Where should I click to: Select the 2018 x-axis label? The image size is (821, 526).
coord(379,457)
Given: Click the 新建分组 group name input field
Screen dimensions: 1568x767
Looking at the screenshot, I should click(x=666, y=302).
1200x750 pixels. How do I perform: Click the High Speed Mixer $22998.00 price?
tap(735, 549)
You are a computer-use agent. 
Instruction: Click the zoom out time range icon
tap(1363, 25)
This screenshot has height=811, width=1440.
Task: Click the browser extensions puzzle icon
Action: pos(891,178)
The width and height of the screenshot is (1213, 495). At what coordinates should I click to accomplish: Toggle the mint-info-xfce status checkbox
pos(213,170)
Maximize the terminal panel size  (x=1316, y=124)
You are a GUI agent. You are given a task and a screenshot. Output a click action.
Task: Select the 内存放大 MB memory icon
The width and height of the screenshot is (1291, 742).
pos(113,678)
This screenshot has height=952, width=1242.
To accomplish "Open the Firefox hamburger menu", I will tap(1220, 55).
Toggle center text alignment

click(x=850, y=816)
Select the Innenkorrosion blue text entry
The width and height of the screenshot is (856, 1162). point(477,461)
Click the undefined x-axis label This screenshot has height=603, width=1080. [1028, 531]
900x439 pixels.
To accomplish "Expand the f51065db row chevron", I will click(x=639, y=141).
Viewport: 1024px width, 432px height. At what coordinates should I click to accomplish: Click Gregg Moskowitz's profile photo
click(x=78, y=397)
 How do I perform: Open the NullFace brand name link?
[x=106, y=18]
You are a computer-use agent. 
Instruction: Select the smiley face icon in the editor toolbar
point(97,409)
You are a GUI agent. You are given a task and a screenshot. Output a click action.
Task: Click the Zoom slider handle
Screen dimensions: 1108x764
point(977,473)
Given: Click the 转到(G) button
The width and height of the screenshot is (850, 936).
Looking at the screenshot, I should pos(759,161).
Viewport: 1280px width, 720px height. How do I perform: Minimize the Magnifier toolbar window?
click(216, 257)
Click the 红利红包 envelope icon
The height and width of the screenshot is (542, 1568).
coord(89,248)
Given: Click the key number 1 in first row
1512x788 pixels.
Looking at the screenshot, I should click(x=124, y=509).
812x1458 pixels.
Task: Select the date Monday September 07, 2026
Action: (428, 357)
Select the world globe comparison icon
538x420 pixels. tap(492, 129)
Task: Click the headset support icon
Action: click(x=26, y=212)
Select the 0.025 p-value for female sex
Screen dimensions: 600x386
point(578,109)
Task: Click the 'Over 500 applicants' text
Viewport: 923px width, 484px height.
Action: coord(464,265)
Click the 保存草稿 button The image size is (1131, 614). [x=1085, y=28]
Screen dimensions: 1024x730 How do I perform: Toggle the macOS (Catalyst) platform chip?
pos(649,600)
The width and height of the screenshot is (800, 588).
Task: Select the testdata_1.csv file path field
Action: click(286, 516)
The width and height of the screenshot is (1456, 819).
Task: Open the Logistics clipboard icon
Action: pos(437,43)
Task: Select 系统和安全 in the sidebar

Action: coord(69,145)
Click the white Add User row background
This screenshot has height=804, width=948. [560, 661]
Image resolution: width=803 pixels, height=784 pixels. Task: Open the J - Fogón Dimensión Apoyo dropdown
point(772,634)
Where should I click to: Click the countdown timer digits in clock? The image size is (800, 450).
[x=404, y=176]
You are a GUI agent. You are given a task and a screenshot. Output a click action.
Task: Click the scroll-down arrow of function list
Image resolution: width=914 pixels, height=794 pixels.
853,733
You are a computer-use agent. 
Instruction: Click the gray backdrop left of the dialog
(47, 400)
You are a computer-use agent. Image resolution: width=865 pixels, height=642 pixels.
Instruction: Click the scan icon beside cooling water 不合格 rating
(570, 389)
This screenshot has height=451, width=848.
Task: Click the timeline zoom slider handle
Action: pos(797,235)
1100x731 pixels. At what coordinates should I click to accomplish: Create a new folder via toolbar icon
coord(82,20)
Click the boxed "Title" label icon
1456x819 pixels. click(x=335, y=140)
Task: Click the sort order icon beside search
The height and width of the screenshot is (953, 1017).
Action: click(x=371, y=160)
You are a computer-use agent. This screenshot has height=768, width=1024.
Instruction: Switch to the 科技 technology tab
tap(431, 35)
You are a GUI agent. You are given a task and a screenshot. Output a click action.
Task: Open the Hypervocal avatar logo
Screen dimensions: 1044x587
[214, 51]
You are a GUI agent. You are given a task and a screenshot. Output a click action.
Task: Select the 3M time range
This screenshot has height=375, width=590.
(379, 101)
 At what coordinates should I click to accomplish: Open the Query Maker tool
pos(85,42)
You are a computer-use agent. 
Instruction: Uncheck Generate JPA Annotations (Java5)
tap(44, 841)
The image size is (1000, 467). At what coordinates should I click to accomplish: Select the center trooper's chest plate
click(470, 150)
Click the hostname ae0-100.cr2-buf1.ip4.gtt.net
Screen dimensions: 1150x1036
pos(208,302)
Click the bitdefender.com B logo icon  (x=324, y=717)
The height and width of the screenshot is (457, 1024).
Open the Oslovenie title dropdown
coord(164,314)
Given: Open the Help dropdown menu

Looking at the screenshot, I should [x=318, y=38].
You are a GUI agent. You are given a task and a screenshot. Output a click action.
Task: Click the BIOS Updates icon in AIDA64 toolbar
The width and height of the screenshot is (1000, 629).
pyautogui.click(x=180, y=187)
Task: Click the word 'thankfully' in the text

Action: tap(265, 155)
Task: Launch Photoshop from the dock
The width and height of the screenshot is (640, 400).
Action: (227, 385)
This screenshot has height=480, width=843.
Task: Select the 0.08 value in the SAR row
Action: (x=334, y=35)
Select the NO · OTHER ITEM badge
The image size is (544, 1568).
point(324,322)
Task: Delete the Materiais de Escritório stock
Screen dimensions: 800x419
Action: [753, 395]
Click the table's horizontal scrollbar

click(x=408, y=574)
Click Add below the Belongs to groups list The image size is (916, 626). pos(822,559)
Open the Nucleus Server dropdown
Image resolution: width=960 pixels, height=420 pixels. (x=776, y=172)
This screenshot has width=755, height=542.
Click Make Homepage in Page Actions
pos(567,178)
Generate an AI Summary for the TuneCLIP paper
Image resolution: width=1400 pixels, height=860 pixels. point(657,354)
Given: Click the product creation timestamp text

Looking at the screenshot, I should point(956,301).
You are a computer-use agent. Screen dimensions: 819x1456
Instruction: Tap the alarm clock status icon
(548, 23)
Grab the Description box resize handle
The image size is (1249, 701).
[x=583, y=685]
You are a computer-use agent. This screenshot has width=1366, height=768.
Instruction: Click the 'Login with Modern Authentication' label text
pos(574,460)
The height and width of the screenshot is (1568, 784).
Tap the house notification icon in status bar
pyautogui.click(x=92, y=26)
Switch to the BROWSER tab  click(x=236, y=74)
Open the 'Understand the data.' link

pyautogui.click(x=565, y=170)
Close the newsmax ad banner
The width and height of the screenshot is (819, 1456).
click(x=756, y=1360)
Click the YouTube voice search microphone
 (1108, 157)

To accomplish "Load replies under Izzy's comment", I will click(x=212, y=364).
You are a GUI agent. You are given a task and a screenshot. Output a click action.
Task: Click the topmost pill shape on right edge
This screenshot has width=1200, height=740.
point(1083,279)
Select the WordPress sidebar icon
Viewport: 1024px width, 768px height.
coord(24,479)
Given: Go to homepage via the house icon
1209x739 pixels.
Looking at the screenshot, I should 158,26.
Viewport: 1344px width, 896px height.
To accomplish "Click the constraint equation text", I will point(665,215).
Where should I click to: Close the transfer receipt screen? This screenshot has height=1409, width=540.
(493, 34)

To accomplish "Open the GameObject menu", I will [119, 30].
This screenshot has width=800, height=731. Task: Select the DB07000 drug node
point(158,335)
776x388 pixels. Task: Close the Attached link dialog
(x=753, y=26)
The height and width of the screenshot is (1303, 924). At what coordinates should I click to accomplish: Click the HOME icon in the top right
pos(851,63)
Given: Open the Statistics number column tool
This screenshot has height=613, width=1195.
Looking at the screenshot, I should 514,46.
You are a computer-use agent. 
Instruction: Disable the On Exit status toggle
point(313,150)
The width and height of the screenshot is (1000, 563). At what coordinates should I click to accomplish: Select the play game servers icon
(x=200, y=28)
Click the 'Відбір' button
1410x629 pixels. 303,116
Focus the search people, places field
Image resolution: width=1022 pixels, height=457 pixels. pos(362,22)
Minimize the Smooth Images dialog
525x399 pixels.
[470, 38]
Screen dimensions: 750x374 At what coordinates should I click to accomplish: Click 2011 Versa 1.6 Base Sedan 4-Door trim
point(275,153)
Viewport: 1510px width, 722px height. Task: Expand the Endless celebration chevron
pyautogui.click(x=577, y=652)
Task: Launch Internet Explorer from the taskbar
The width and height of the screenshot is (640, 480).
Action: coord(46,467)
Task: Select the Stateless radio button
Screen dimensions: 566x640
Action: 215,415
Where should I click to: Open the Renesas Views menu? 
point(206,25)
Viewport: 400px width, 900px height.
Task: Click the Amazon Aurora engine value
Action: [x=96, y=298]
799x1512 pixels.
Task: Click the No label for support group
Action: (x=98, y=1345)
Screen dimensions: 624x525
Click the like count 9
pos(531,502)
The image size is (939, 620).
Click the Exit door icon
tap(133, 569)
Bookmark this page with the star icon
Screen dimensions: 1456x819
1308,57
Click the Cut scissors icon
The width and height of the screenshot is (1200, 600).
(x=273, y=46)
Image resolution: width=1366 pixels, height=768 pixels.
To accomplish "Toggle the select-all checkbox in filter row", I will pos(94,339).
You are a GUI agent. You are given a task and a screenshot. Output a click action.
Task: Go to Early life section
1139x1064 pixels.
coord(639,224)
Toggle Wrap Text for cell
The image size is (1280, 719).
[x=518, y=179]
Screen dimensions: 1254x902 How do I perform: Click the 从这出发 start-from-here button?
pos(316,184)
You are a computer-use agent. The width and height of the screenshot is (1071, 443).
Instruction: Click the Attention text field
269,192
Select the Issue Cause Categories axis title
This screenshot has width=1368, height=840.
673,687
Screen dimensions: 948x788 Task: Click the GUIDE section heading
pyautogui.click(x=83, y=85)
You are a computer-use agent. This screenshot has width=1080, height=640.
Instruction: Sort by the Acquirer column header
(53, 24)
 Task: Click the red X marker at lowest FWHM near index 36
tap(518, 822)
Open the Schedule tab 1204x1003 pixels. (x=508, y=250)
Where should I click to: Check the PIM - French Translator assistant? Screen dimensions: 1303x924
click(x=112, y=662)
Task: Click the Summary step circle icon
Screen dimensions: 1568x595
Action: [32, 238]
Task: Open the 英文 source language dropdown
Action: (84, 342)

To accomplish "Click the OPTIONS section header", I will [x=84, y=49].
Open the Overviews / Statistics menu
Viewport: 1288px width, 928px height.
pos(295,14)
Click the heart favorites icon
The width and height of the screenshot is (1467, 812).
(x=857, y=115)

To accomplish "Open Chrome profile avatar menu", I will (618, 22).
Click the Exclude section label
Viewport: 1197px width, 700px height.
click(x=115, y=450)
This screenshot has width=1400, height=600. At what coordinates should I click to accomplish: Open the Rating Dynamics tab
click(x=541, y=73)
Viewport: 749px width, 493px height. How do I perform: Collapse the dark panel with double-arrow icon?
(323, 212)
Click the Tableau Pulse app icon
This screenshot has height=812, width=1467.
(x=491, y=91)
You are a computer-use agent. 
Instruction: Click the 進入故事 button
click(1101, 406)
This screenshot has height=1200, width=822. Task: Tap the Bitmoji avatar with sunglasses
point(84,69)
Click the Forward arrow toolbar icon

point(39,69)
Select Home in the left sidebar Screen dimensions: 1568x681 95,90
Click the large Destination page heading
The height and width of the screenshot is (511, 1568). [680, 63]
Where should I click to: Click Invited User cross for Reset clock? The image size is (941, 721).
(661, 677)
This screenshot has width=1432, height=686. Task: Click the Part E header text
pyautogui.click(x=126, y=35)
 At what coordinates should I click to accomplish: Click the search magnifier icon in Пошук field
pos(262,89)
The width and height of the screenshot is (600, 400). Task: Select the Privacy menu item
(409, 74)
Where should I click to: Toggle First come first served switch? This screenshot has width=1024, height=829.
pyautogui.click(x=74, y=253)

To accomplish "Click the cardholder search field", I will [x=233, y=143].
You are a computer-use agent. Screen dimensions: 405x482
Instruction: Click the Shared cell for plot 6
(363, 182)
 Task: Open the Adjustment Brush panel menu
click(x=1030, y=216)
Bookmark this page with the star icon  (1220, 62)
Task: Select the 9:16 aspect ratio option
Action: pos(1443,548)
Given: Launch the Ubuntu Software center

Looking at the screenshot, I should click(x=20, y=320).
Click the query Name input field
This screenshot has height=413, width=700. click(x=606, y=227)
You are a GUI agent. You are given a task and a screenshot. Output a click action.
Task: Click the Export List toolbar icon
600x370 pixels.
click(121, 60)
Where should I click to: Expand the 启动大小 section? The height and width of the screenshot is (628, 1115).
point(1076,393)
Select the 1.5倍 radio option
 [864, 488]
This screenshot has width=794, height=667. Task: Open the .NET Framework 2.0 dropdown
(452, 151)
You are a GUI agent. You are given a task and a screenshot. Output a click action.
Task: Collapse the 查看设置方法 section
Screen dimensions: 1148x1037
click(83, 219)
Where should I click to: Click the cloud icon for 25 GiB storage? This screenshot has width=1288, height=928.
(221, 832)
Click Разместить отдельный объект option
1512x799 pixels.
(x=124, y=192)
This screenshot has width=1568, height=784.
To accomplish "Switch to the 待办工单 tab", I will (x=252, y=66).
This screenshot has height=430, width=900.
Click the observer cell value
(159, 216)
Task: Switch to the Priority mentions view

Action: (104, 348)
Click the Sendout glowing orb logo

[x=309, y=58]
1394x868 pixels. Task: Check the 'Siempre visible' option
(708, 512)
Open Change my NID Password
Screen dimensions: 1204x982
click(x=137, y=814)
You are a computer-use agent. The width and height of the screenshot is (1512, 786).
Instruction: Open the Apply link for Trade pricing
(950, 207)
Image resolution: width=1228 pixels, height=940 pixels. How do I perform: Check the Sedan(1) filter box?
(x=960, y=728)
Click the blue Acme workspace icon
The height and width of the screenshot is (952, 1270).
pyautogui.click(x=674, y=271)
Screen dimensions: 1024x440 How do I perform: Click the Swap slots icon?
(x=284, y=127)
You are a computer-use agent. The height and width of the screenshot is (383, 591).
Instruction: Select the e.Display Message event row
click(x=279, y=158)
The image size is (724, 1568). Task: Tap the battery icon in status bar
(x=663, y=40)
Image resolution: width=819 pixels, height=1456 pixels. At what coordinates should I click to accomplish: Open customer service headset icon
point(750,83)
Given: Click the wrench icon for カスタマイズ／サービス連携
——————————
→ Exercise goal: Your answer should hold exactly the lines from the one containing "You are a computer-use agent. The height" to the last line of the data, both included, and no others.

→ Solved problem:
You are a computer-use agent. The height and width of the screenshot is (383, 591).
Instruction: Select the e.Display Message event row
click(x=279, y=158)
The image size is (724, 1568). Task: Tap the battery icon in status bar
(x=663, y=40)
Image resolution: width=819 pixels, height=1456 pixels. At what coordinates should I click to accomplish: Open customer service headset icon
point(750,83)
Given: Click the wrench icon for カスタマイズ／サービス連携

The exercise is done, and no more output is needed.